■ Required action 1
Repeat the stretch from "Visual hallucination (frequently" through "occurrence of hallucinations." in the passage on hallucinations in Parkinson's disease, word for word.
■ Required action 2
Answer these questions from the passage on hallucinations in Parkinson's disease:
(a) What percentage range of patients with Parkinson's disease experience complex visual hallucinations and hallucinosis?
(b) How long do the visual hallucinations usually last?
(c) Which antiparkinsonian agents are named as especially likely triggers?

■ Text shown
┏━━

Complex visual hallucinations and hallucinosis occurs frequently (5-40%) in patients with Parkinson’s disease, especially after many years of treatment with dopaminergic drugs. Duration and severity of the disease, the presence of depression, sleep problems and cognitive decline are predisposing factors.
Visual hallucination (frequently blurry) arrive with the open eyes, are usually brief (few seconds) and move for short periods. They consists of object but more often of animals or people, unknown or known by the patient. Sometimes, the hallucination is a dead relative. Many patient try to interact with the hallucinations although most of them appear to know that it is just an illusion. Thus, insight is variably impaired. The semiology is quite similar to hallucinations, which occur with the Charles-Bonnet Syndrome (hallucinosis or visual hallucinations in patients with blindness or severe reduction of visual acuity).
Antiparkinsonian agents (especially dopamine-agonists), are probably the most powerful trigger factor in patients with Parkinson. Several mechanisms should interact with dopaminergic stimulation for the occurrence of hallucinations.

┗━━

■ Supplied records
┏━━

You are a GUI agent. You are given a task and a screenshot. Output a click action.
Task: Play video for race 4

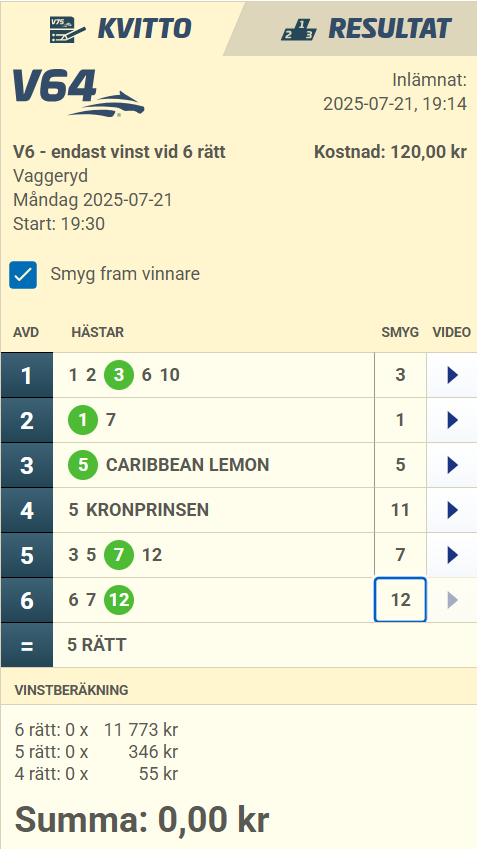pyautogui.click(x=453, y=510)
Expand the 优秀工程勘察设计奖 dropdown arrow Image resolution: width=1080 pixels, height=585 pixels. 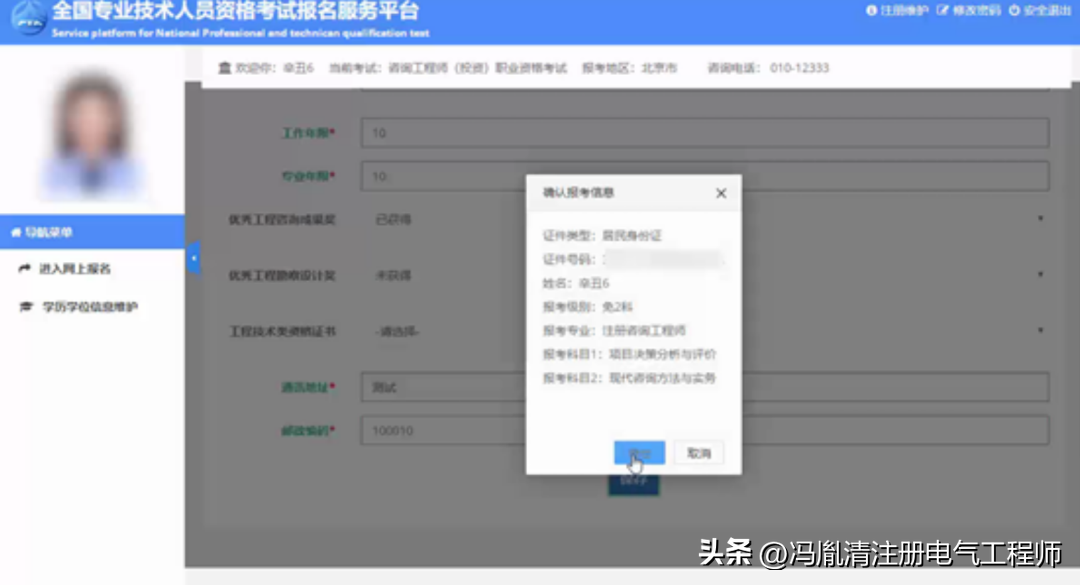1040,274
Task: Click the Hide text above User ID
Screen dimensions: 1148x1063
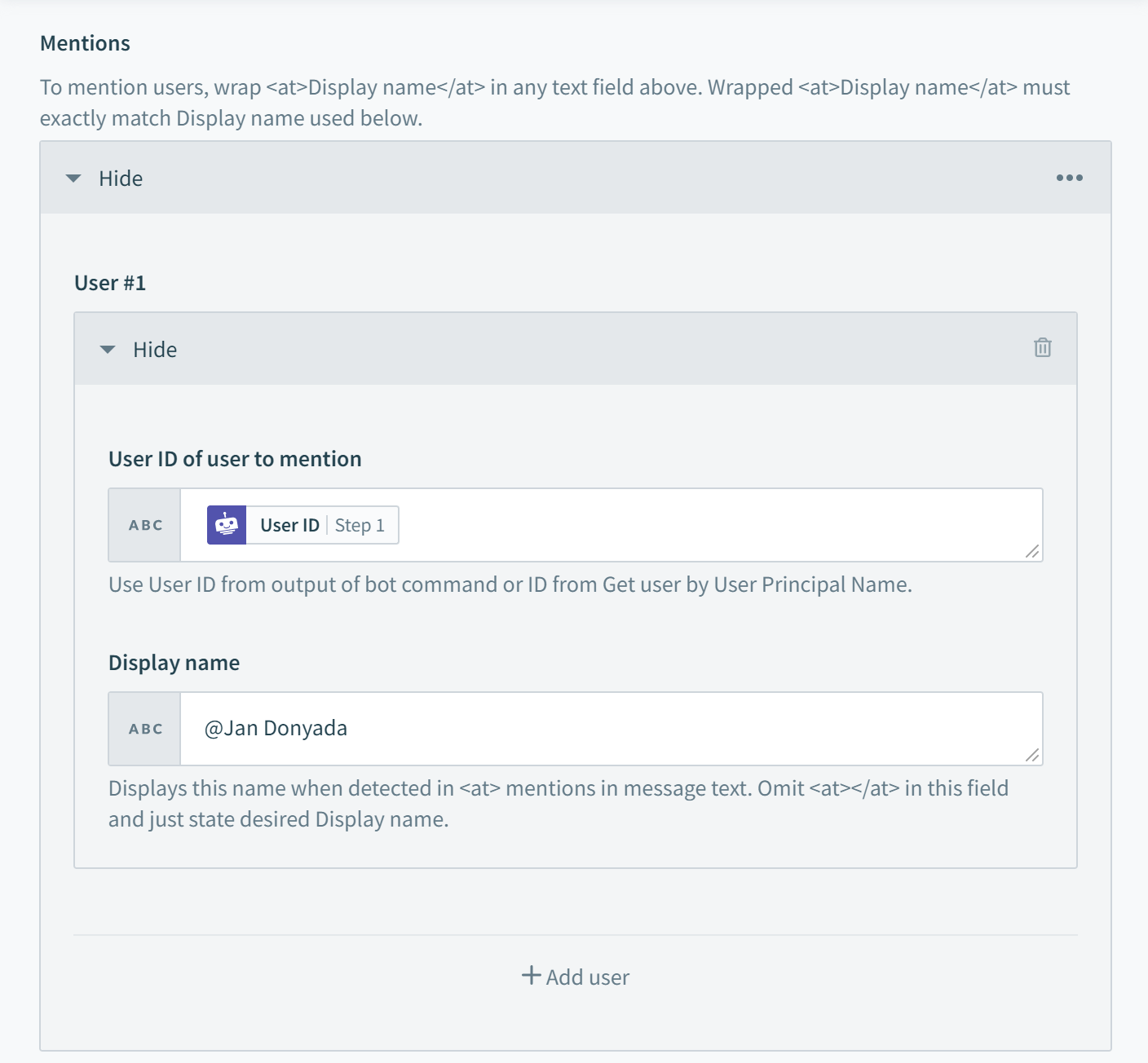Action: click(x=155, y=349)
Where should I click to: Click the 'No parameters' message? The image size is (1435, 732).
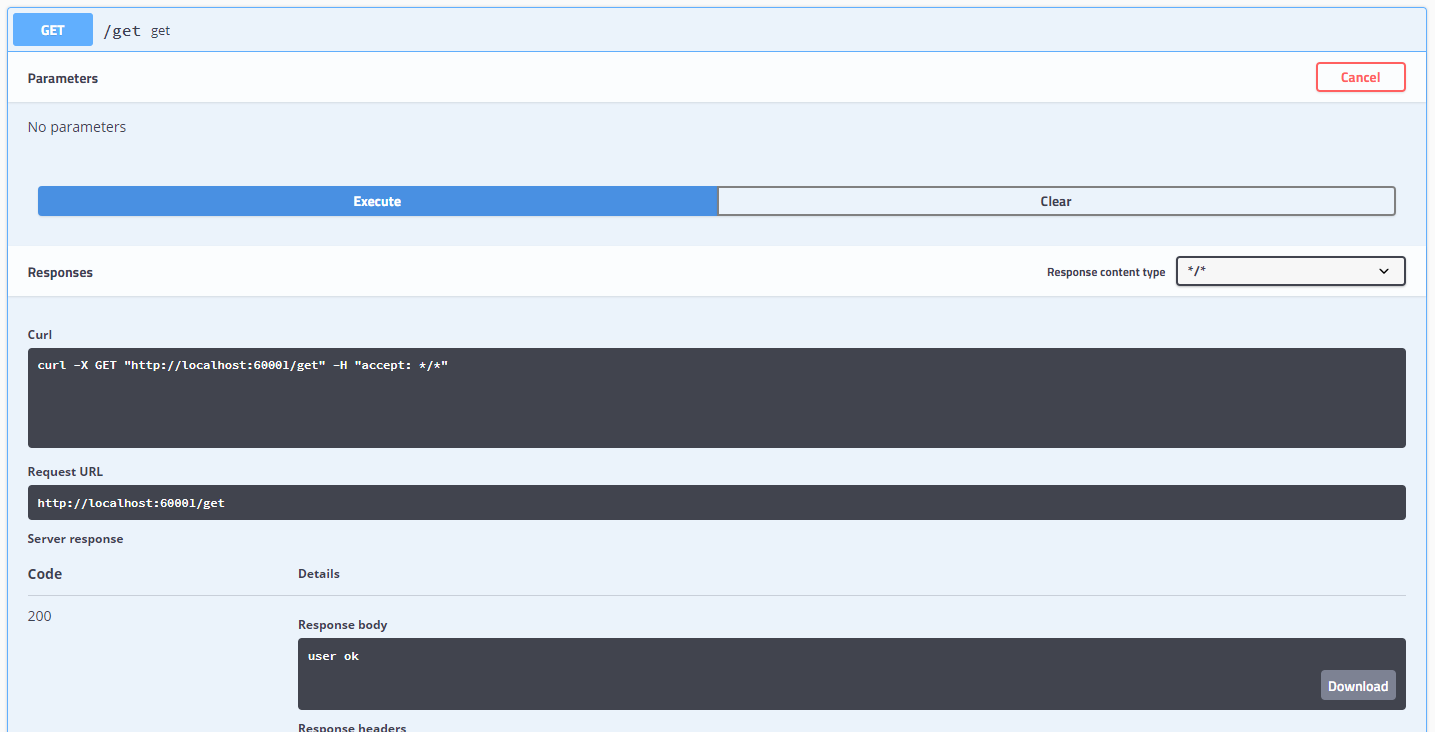click(x=76, y=126)
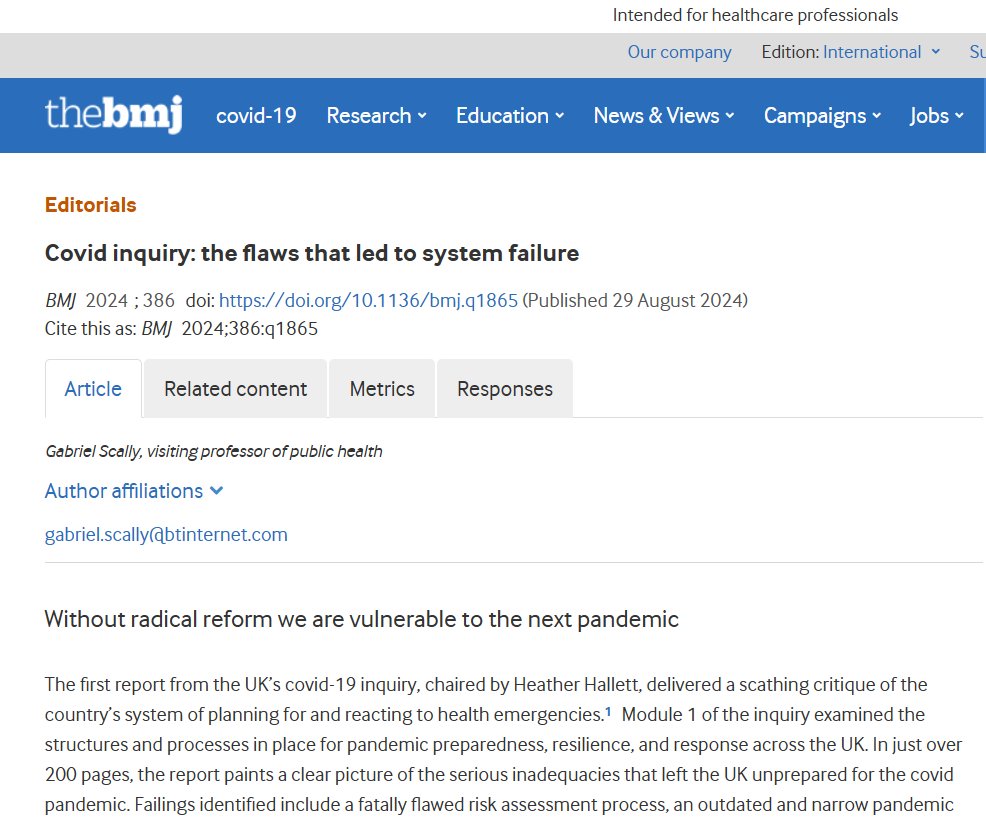The width and height of the screenshot is (986, 822).
Task: Expand the Education dropdown menu
Action: tap(510, 116)
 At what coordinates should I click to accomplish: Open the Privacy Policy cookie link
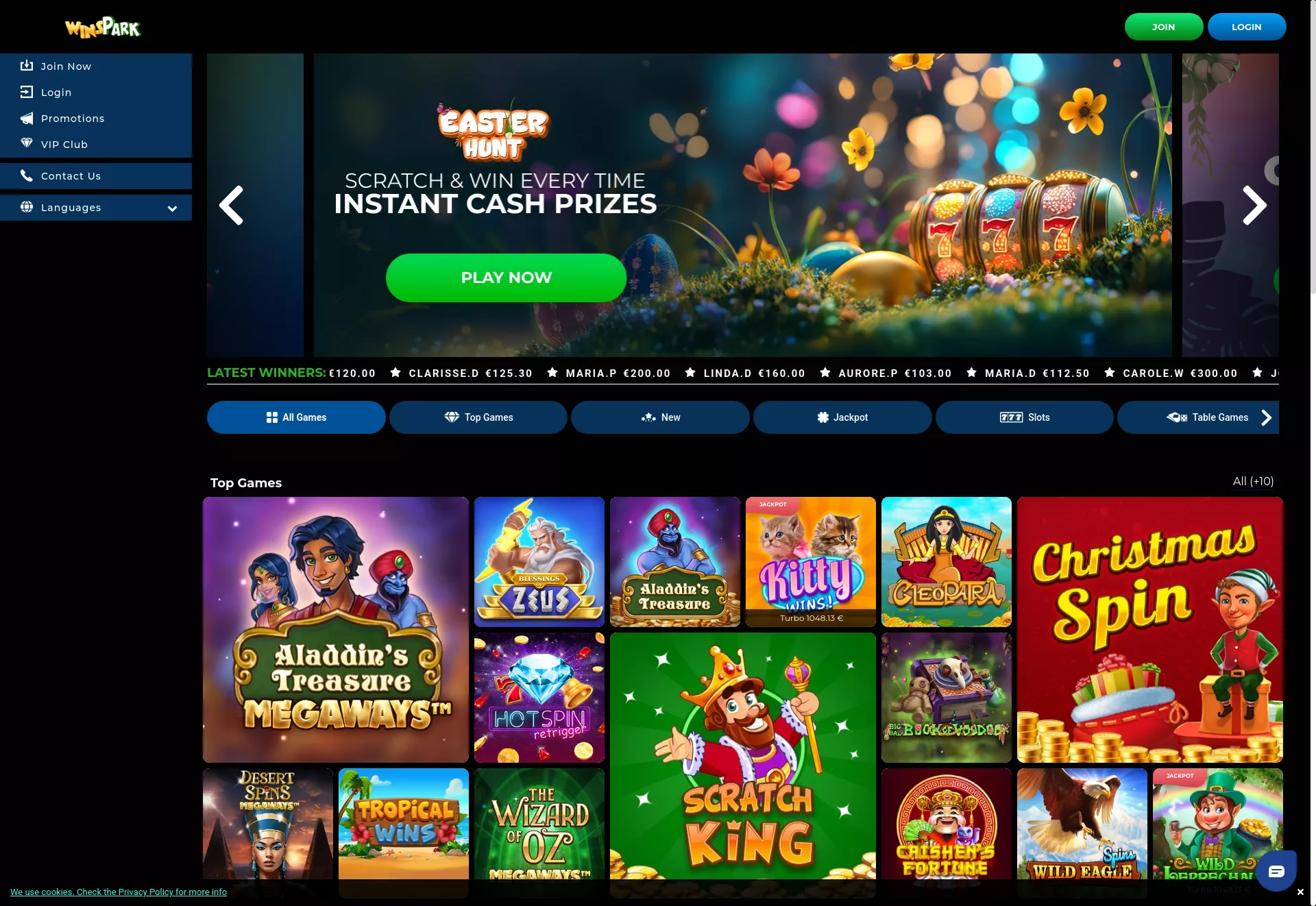[119, 892]
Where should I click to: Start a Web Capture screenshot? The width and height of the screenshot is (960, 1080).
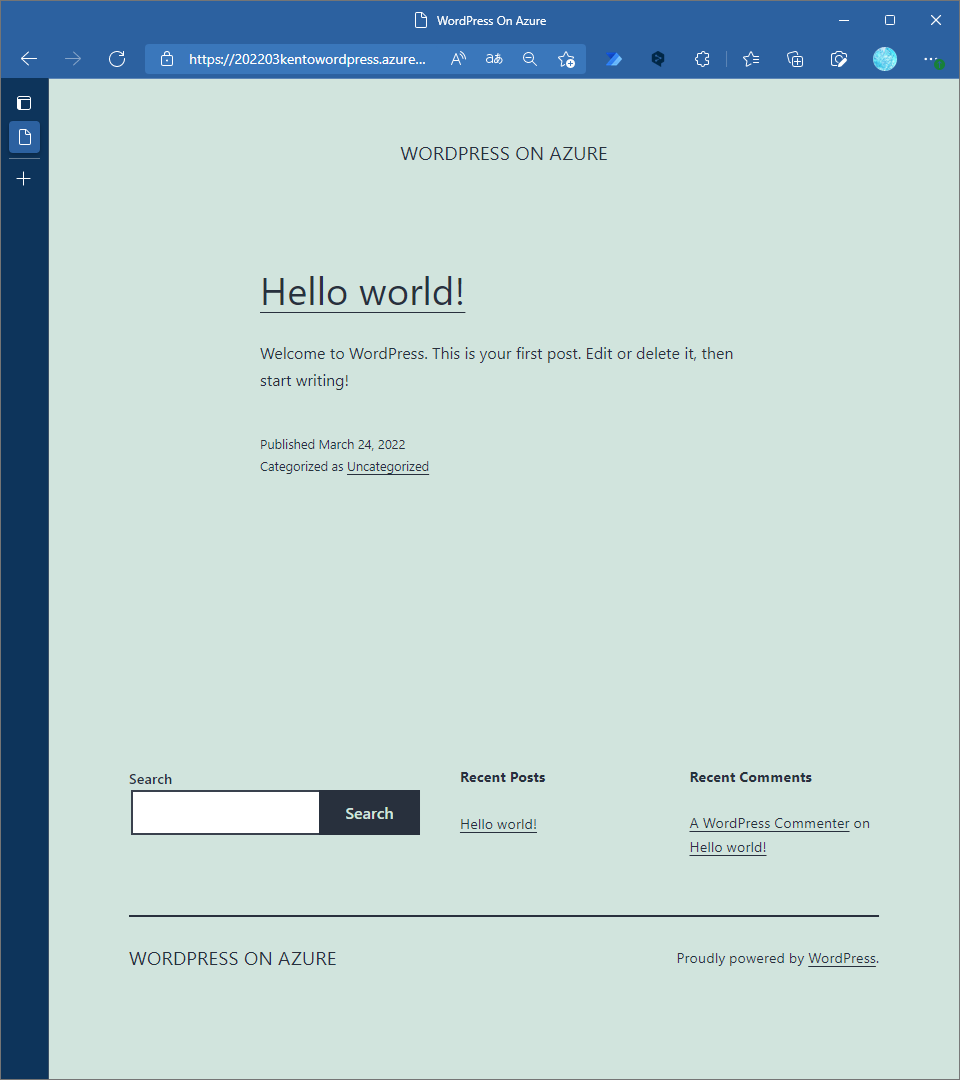click(839, 59)
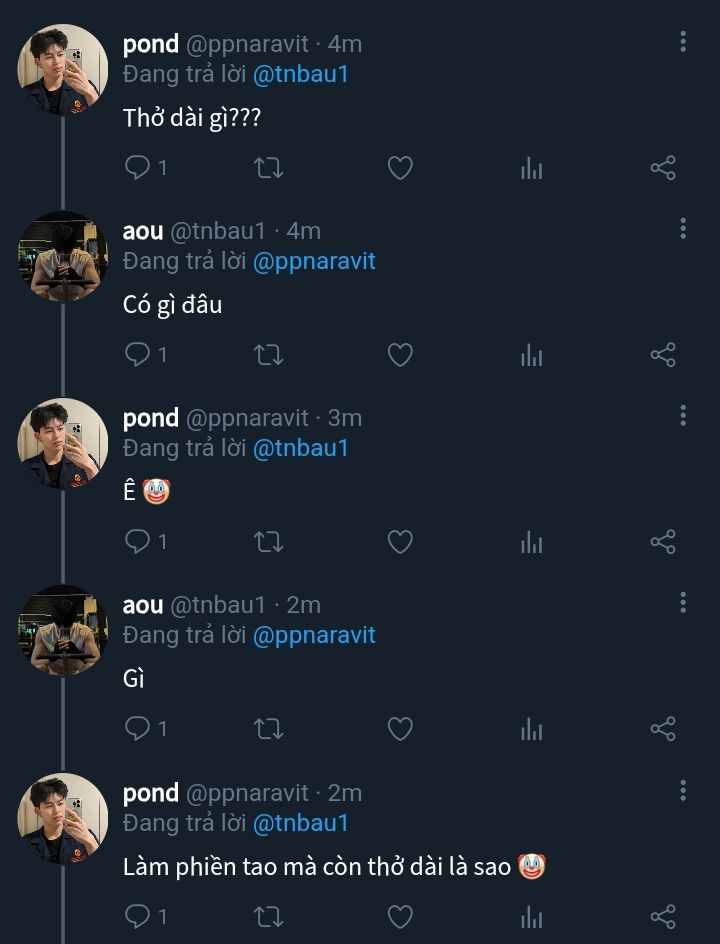Open more options for "Thở dài gì???" tweet
This screenshot has height=944, width=720.
[x=683, y=42]
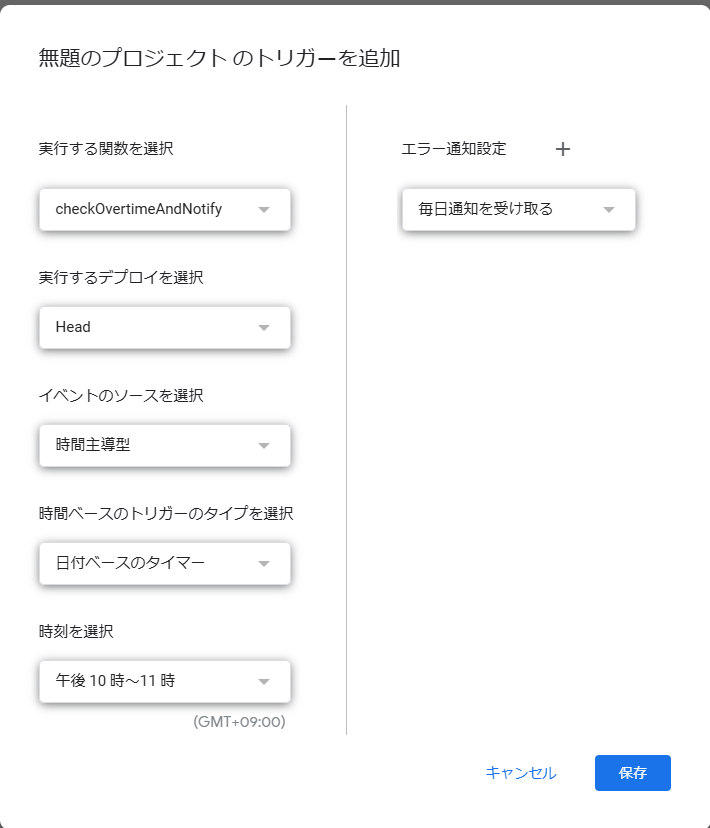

┗━━

■ Solution 1
Visual hallucination (frequently blurry) arrive with the open eyes, are usually brief (few seconds) and move for short periods. They consists of object but more often of animals or people, unknown or known by the patient. Sometimes, the hallucination is a dead relative. Many patient try to interact with the hallucinations although most of them appear to know that it is just an illusion. Thus, insight is variably impaired. The semiology is quite similar to hallucinations, which occur with the Charles-Bonnet Syndrome (hallucinosis or visual hallucinations in patients with blindness or severe reduction of visual acuity).
Antiparkinsonian agents (especially dopamine-agonists), are probably the most powerful trigger factor in patients with Parkinson. Several mechanisms should interact with dopaminergic stimulation for the occurrence of hallucinations.

■ Solution 2
(a) 5-40%
(b) A few seconds
(c) Dopamine-agonists